Task brief:
If a line below includes the string "header", copy it.

====== Given data ======

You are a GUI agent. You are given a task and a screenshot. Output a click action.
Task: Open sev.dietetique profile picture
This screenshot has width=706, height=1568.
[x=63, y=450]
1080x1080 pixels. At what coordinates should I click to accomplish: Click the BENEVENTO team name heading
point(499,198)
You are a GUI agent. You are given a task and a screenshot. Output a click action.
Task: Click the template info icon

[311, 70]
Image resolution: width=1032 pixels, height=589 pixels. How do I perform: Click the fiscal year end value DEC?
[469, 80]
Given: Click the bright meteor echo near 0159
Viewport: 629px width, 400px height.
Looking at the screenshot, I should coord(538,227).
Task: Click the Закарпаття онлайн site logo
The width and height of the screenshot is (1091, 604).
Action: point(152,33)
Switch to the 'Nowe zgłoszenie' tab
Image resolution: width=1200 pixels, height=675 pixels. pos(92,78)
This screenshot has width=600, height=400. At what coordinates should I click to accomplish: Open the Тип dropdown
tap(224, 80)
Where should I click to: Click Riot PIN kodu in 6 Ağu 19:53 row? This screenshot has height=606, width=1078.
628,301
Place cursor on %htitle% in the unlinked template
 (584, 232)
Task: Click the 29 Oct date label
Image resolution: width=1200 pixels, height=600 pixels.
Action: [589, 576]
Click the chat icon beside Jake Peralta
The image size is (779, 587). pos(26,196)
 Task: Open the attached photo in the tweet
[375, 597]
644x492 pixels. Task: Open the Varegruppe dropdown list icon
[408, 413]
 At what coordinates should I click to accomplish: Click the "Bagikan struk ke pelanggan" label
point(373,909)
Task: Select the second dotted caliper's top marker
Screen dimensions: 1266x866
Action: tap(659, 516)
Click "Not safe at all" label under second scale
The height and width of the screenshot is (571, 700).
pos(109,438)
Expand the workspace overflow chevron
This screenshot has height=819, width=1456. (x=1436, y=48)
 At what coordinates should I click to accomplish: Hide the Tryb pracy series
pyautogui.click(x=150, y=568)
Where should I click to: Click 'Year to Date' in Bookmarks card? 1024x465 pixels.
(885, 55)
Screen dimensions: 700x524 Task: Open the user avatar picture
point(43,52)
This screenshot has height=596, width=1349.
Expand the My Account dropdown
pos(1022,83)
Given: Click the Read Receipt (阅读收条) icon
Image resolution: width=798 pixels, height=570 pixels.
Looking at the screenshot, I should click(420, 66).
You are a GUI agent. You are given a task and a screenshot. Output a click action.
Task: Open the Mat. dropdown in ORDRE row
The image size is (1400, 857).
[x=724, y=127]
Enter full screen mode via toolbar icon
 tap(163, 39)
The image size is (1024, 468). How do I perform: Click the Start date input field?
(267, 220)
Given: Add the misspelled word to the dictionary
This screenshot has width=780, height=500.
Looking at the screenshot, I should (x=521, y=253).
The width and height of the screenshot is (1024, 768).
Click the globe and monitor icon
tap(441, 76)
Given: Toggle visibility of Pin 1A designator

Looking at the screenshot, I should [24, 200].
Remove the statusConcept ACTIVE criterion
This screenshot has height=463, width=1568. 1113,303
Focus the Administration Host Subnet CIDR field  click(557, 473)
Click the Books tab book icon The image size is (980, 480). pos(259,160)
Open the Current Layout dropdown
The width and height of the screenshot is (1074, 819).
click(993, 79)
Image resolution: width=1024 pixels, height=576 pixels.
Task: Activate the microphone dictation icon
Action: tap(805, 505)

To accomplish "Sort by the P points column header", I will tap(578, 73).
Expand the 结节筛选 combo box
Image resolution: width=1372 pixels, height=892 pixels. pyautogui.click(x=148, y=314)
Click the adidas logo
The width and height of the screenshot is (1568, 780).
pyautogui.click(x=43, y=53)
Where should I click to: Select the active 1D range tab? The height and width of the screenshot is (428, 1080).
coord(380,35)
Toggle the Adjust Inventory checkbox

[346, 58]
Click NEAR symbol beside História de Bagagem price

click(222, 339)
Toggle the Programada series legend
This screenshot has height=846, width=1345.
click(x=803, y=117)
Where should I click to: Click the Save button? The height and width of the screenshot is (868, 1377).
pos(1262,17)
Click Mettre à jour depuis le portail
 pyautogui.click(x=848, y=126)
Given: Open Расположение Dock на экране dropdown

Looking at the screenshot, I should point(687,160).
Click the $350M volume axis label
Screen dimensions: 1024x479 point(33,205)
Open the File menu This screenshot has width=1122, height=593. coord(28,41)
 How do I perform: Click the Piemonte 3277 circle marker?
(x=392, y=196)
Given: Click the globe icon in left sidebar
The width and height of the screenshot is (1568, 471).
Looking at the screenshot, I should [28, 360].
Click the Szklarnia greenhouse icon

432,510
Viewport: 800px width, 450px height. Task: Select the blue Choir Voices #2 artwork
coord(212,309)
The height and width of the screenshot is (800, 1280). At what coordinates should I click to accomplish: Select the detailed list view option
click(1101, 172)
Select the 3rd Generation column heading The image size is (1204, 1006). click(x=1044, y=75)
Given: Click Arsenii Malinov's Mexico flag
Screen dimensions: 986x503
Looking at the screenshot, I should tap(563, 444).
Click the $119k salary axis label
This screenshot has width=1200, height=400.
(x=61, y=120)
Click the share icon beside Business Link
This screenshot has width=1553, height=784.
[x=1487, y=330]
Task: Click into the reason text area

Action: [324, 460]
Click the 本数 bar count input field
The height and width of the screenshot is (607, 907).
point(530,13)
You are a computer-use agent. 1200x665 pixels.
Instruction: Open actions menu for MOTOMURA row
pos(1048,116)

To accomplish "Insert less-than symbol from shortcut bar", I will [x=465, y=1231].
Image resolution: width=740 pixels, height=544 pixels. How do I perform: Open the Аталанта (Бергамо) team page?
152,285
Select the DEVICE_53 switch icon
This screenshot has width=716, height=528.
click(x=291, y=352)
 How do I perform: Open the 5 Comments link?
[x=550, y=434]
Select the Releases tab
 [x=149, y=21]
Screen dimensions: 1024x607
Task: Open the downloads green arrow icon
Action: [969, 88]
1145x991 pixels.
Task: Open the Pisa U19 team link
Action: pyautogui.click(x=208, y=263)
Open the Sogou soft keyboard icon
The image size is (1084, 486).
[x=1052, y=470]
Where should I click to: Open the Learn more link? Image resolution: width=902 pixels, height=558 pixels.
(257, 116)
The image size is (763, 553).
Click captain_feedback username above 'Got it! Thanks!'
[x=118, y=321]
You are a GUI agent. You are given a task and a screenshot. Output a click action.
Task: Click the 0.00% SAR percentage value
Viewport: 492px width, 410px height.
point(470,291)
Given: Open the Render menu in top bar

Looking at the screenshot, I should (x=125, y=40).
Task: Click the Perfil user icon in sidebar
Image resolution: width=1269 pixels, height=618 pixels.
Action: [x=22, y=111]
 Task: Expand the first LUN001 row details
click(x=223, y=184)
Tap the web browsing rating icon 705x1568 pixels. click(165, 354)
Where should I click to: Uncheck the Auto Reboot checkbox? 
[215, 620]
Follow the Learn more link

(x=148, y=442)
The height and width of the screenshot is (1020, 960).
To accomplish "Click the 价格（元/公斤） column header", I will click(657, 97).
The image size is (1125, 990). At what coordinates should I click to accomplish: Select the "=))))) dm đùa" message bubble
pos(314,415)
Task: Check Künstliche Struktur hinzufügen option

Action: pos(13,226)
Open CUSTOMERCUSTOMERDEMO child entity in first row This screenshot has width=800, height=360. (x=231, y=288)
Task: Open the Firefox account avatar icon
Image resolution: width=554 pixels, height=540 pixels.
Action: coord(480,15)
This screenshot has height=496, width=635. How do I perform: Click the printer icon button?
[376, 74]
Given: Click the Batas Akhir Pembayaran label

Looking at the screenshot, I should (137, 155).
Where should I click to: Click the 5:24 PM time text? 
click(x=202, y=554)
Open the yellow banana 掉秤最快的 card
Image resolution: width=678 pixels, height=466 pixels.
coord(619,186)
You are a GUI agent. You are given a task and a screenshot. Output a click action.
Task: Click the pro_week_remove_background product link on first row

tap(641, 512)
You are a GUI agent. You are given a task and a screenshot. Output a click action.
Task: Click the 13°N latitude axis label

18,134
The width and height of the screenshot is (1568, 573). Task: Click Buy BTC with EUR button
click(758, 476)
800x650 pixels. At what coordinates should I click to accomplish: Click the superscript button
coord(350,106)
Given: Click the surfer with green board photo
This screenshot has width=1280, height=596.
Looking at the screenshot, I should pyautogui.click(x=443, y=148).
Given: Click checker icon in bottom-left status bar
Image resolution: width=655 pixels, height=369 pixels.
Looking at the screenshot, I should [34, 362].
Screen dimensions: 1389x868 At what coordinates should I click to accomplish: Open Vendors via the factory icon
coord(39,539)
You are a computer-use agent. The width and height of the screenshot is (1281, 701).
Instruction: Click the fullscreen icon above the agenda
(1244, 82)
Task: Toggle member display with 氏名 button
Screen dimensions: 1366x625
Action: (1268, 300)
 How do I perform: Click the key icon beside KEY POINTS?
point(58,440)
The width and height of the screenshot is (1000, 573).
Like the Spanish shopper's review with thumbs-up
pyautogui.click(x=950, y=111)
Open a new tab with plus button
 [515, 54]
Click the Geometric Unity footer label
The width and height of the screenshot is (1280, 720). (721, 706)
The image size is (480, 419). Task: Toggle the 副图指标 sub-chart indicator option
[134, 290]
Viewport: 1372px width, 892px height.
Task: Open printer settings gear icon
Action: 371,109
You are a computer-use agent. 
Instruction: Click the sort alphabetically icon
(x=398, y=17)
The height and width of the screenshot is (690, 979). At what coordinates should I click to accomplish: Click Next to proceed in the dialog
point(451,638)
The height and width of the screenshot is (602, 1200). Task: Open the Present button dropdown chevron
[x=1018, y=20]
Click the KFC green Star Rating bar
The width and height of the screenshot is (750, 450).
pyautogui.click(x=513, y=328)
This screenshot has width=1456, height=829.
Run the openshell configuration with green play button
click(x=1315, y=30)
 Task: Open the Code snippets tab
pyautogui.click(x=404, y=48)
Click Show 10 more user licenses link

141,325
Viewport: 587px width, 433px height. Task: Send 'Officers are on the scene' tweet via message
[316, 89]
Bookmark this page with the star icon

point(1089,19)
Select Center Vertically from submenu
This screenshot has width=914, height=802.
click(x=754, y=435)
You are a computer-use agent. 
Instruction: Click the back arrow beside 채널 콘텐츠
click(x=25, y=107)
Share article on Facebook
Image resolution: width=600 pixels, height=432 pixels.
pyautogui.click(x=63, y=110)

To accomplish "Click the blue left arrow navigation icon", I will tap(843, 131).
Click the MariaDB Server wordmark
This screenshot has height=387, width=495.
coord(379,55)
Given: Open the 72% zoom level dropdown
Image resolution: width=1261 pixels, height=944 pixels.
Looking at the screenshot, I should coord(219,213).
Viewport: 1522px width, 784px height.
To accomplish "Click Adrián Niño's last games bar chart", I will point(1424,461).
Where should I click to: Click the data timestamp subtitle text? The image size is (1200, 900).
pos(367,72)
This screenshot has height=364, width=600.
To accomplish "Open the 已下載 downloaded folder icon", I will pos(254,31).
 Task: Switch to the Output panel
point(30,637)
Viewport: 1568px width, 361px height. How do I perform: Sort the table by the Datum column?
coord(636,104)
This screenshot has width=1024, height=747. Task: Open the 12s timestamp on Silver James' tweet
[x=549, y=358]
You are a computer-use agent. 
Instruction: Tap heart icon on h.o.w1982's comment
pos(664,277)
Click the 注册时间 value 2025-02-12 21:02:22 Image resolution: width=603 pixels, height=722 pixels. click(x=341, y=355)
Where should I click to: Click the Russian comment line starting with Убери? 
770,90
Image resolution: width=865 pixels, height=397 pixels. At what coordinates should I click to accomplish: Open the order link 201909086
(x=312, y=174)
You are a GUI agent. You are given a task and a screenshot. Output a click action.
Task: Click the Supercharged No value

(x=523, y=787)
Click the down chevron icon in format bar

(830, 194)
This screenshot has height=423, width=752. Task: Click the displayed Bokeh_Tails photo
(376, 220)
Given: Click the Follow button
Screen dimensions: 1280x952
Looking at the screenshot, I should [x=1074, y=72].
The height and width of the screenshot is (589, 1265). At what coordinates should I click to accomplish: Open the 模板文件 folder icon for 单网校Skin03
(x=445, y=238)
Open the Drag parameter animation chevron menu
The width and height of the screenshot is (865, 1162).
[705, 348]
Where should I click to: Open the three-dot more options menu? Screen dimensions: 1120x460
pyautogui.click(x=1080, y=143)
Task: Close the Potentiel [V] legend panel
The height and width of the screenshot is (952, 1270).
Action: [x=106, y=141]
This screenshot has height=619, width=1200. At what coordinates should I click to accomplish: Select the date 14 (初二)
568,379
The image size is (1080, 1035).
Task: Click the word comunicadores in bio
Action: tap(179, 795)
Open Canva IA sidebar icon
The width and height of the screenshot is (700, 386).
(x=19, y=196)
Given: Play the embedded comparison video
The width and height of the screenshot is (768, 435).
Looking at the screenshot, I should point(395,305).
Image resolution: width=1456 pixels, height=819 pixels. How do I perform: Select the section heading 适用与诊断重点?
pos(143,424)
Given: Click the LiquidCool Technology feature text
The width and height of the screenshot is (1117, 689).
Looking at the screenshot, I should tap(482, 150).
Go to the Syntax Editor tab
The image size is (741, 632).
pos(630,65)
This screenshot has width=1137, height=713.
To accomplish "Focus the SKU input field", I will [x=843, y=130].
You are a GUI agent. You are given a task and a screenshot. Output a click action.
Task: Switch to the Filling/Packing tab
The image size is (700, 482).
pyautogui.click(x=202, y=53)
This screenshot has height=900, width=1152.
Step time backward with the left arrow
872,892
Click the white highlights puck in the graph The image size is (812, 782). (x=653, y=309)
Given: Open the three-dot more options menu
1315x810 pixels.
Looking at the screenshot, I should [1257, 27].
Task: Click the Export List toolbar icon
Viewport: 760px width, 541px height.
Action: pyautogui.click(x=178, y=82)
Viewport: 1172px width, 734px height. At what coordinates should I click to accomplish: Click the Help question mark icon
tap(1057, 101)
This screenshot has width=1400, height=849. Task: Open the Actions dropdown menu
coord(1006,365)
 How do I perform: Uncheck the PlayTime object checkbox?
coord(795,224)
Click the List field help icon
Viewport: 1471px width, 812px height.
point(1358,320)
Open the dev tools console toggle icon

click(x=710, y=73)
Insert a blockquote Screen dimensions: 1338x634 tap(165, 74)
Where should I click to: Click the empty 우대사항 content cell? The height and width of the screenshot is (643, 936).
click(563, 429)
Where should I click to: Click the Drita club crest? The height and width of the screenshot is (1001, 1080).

======

Reply to the task:
To accomplish "Sort by the P points column header", I will tap(578, 73).
To accomplish "Click the 价格（元/公斤） column header", I will click(657, 97).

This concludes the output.